Di masa remajanya, dia merasa harus bersosialisasi, jadi dia mulai minum dan mencoba narkoba untuk bersosialisasi.
Milik mereka kecanduan dan obsesi dengan buku berlanjut hingga masa dewasanya, di mana dia gagal menjalin satu hubungan yang stabil. Segalanya menjadi lebih buruk selama bertahun-tahun.
Proses pemulihan dalam terapi
Berkat terapi, Gema dapat menyadari bahwa orang tuanya selalu lebih mementingkan kebutuhan mereka sendiri daripada dirinya. Mereka tidak memiliki minat yang tulus pada persahabatan atau minat mereka. Mereka tidak pernah mendukungnya atau memuji usahanya. Belajar adalah "kewajibannya" dan apa pun yang dia lakukan, itu tidak pernah cukup. Dengan cara ini tidak mungkin baginya untuk membentuk A harga diri padat.
Hubungan orang tuanya dengan dia dingin dan jauh. Dan inilah satu-satunya hal yang kemudian dapat direproduksi oleh Gema di masa dewasanya. Saya secara emosional "cacat". Tidak mungkin baginya untuk menjalin hubungan yang dalam dan langgeng.
Dan jika kita tidak "dilihat" sebagai anak oleh orang tua kita, seolah-olah kita tidak ada. Tidak ada yang lebih buruk dari itu, karena mereka membuat kita "dikucilkan". Mereka tidak hanya mengucilkan kita dari lingkungan keluarga, tetapi dari seluruh masyarakat, yang nantinya akan sulit bagi kita untuk berintegrasi.

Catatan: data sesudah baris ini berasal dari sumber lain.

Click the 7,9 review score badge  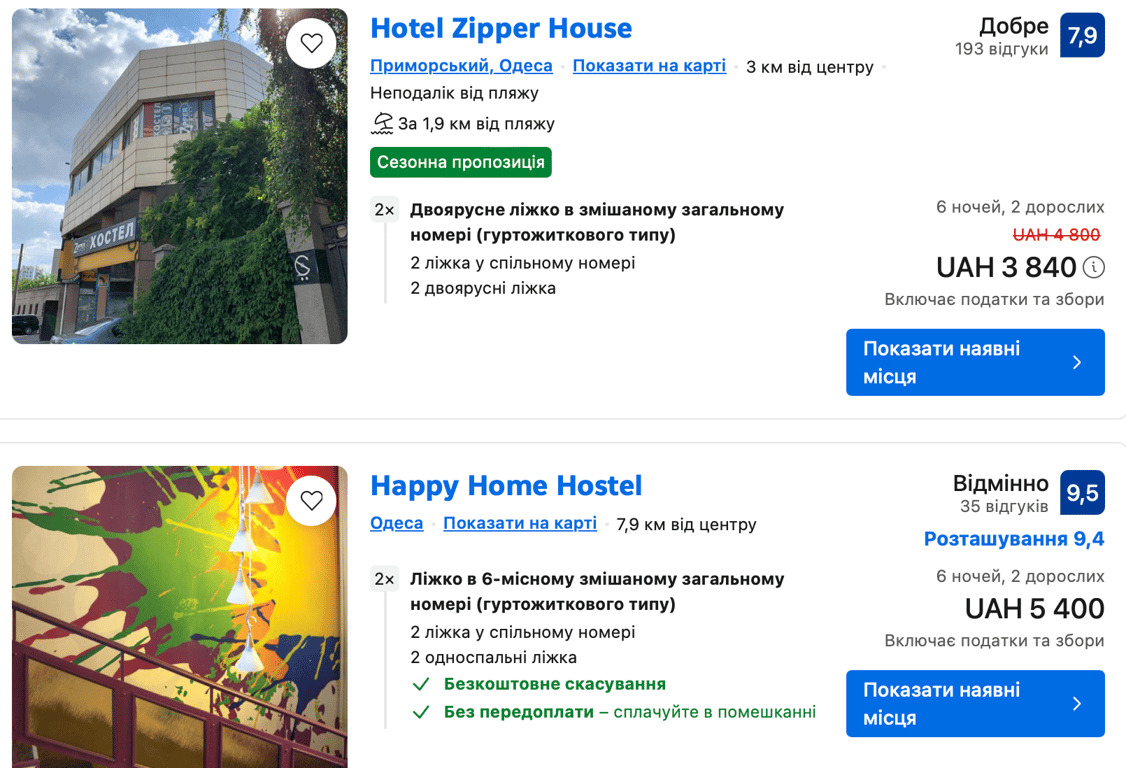[1082, 36]
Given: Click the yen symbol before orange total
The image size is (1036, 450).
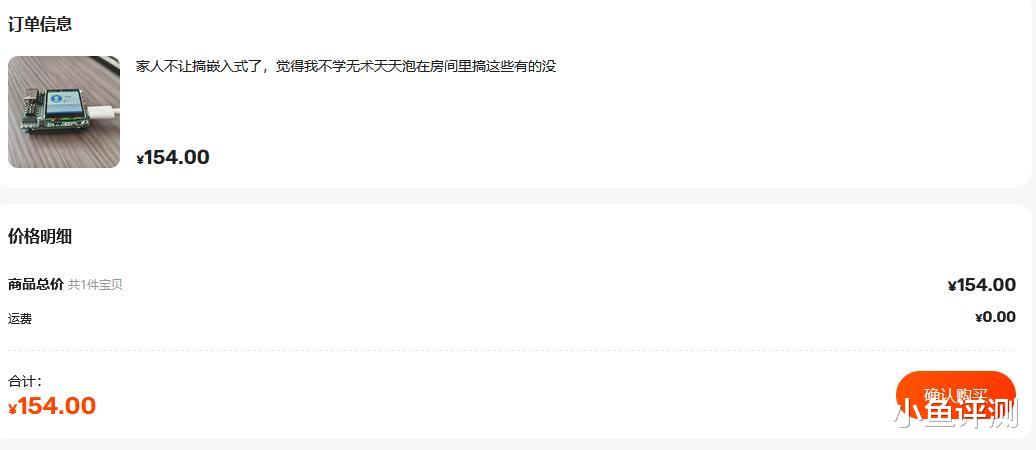Looking at the screenshot, I should coord(13,408).
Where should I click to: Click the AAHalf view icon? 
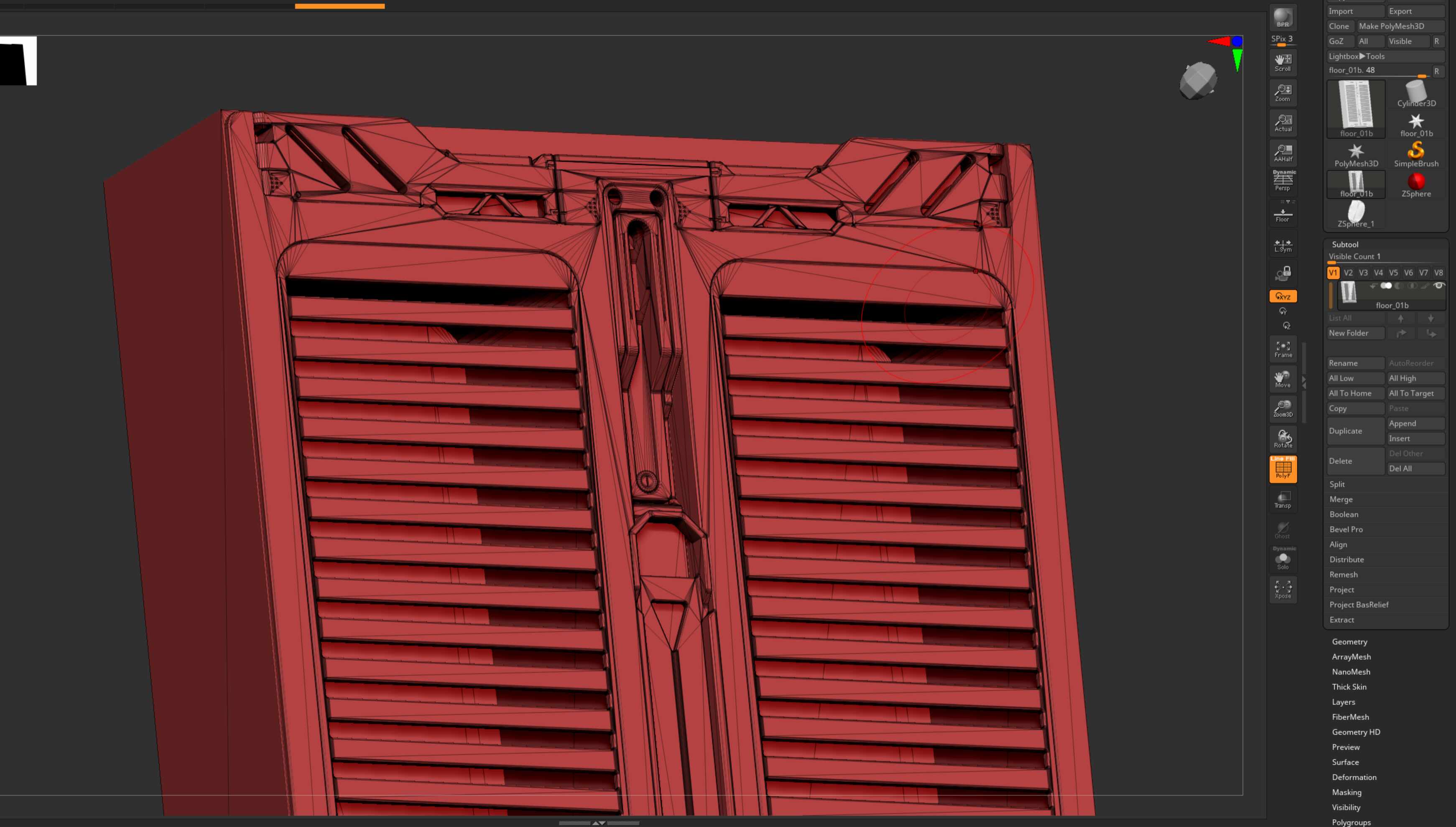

Dengan demikian naluri alami milik sedang diserang, karena kita adalah makhluk sosial yang perlu terhubung satu sama lain
Gema melepaskan semua rasa sakitnya dalam terapi. Luka pengabaian dan penolakannya berangsur-angsur sembuh, dengan banyak penderitaan, ya, dan seiring berjalannya waktu. “Kalau tidak sakit, tidak akan sembuh”, begitu sering saya katakan padanya di banyak sesi kami.
Sedikit demi sedikit, dia mulai menghargai dirinya sendiri, merasa bangga pada dirinya sendiri, dan memiliki kepercayaan diri yang cukup untuk mulai menjalin ikatan yang lebih sehat dengan orang yang tepat. Akhirnya kehidupan baru mungkin baginya.
Kesimpulannya...
Masyarakat harus menyadari bahwa konsekuensi kekerasan fisik dan psikologis pada masa kanak-kanak sangat serius.. Kita harus memberikan landasan afektif yang baik kepada anak-anak kita, yang membutuhkan kasih sayang orang tuanya, seperti halnya makanan atau udara yang mereka hirup. Jika tidak, efeknya dalam kehidupan dewasa sangat menakutkan.
Dan dalam kasus mengalami pengabaian emosional, perlu mencari terapi yang membantu melepaskan semua rasa sakit yang diderita masa kanak-kanak, karena seperti yang dikatakan Jung: "Sampai Anda membuat ketidaksadaran Anda, itu akan mengarahkan hidup Anda dan Anda akan menyebutnya tujuan".